Easiest way to check / test backup encryption cred?

[jcofin13]

IM just curious to know if there is a simple and quick way to test your backup encryption credential?

I have a situation where i have 4 or 5 backup jobs. All the encryption creds are set differently for each job. Id like to test each one to insure that what is documented is acurate and working. The creds were set and documented someone other than myself so i just want the piece of mind to know they work and not to be stuck if we ever had to rebuild and import our backups.

The only way i have ever done this or been prompted to put in the encryption cred for the job is when trying to import backup files for restore.

Is there another way that wouldnt require me having another entire veeam server and then trying to import my main backup files from that to get the prompt to test the cred?

[FrancWest]

Using the extract utility. See here:

post532811.html#p532811

[jcofin13]

The article about the extract utility shows a browse button to select a vbk file....and it shows a windows file path as the example.

https://helpcenter.veeam.com/docs/backu ... ml?ver=120

Will this utility work to browse to files on a linux hardened repo in the same way?

[Mildur]

You have to copy the files from a Hardened Repository to the windows machine running the extract utility.
Or you can do something not recommended. Use our extract utility directly on the "Hardened Repository" machine.

Best,
Fabian

[jcofin13]

Thanks! Ill try to figure out how to copy off the LHR to a windows machine.

Im hoping i can copy just one vm from the Backups-->Disks--><Backup Job Name> section.

[jcofin13]

IF i rotate (change) the encryption password on a backup job, it warns me that encryption is enabled "for the following jobs" and shows the jobs that are tied to the current creds.

If i proceed and update the encryption cred for the job would backup jobs prior to that cred need the old password to be able to be read?

Example

Change the cred today.

Veeam server crashes.......
We rebuild it new and try to import the jobs ...
Would we need the older creds to import the older backups or would the most recent cred be enough to read the entire backup history? Does the cred manager track historical creds to be able to restore older backups in this case?

Is the newest encryption cred all that is needed to get access to the entire backup history and restore from it?

Or would those older backups prior to the cred change show up as (Disk--Encrypted) and need the old cred to be able to read and restore from them?

[mriesenbeck]

You'd need the old encryption password for the older backups

[Mildur]

Hi @jcofin13

It depends on whether you're importing a VBM or VBK file. If you select a VBM file to import, only the most recent encryption password is required. However, if you're importing a VBK file, you'll need to provide all encryption passwords for that backup chain.

Best,
Fabian

[jcofin13]

Thanks. I guess it would be best practice then to keep a running history of previous creds in the event (rare) that you would need to import a vbk from a long time ago? I just want to make sure im doing that correctly so we dont get into a situation where we need to import a vbk and then dont have the the old password to allow for restores.

[gcg]

" I guess it would be best practice then to keep a running history of previous creds in the event (rare) that you would need to import a vbk from a long time ago? "

Yes, but if you have VBEM in place with password loss protection (it's referenced in the article Fabian posted, then VBEM will keep all of that and you can do the restore by requesting the password from VBEM. I've had to do that a few times as we only recently took over management of our customer's Veeam environment and no one remembers what the old keys were, and it works like a champ.

[jcofin13]

hmm...i tried in a test environment to extract a vm from the backup and then try to open it with the Veeam Backup Extraction Utility.

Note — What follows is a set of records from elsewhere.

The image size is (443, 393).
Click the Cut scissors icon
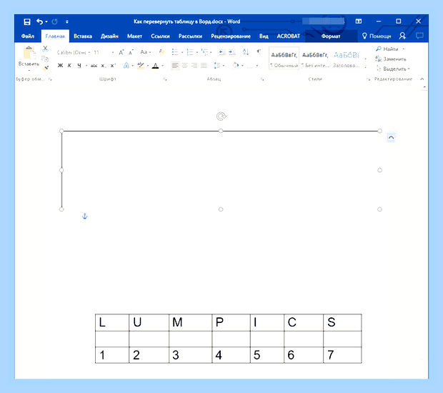point(45,49)
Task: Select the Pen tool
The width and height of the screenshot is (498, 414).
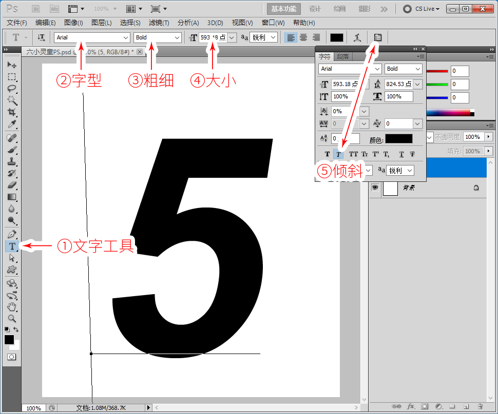Action: coord(11,234)
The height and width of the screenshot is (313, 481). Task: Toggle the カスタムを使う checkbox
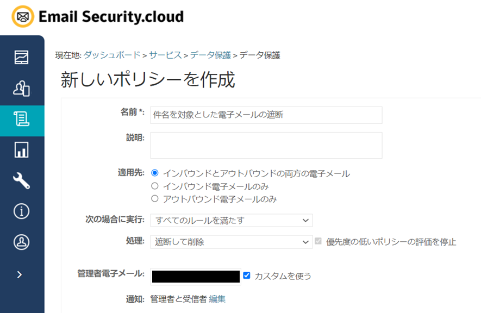point(247,276)
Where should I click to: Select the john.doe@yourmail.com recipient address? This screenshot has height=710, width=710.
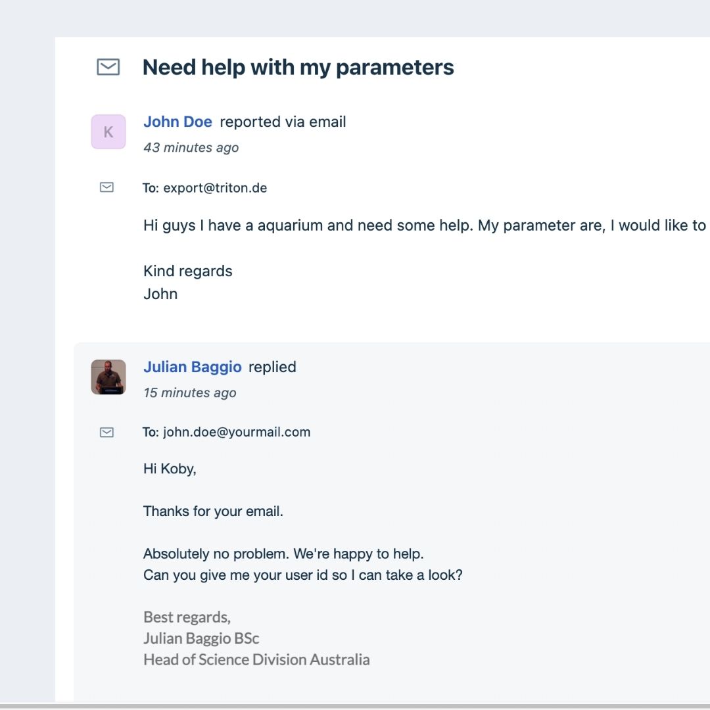[237, 432]
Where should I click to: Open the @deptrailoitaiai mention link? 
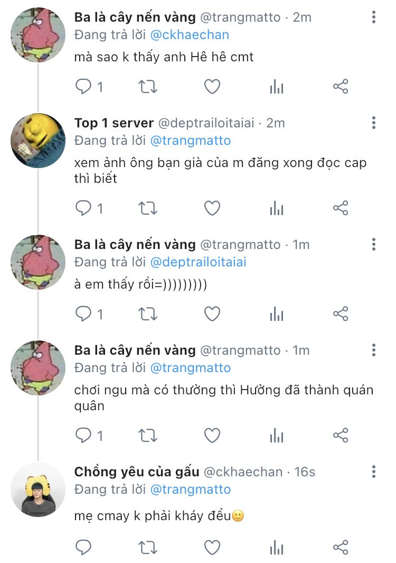coord(199,262)
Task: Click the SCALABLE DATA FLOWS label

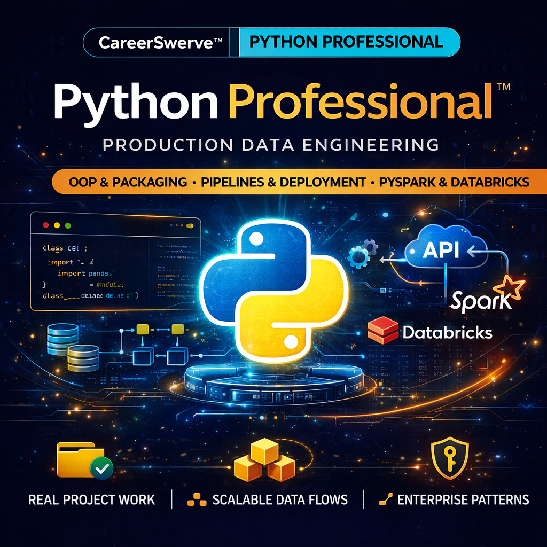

It does prompt for the cred. If the cred is wrong it says its incorrect and if it is correct it says "Cannot decrypt keyset with user password"

Am i missing something?

[jcofin13]

Also in lab i just changed my encryption password on the job.

I then exported the job from last week. I was able to use my encryption password i just set today to read the old backup file from last week.

IF this is normal behavior ....and i find that i dont have the proper encryption cred for one of my backups, couldnt i just reset it (and document it) and be all set? If a brand new cred can read old backups i dont see a reason to keep the older versions of the passwords.

Also, in production i do have ent manager and password recovery abilities. WIll this allow me to see my current creditial so i can document it or will it only allow me to restore from it?

All im trying to do is verify my encryption creds all work as they are documented and if they dont, update them and document them.

[mriesenbeck]

In enterprise manager nor the vbr console you can see the stored passwords. And I'm pretty sure not in the database itself either. That would be a security risk in itself. We typically create a recovery key with in the description the date it was created and a password hint and keep a record of all r keys in our password database with the date mentioned when which key started being used. That way you always know which one to use. And if everything fails EM is your best friend.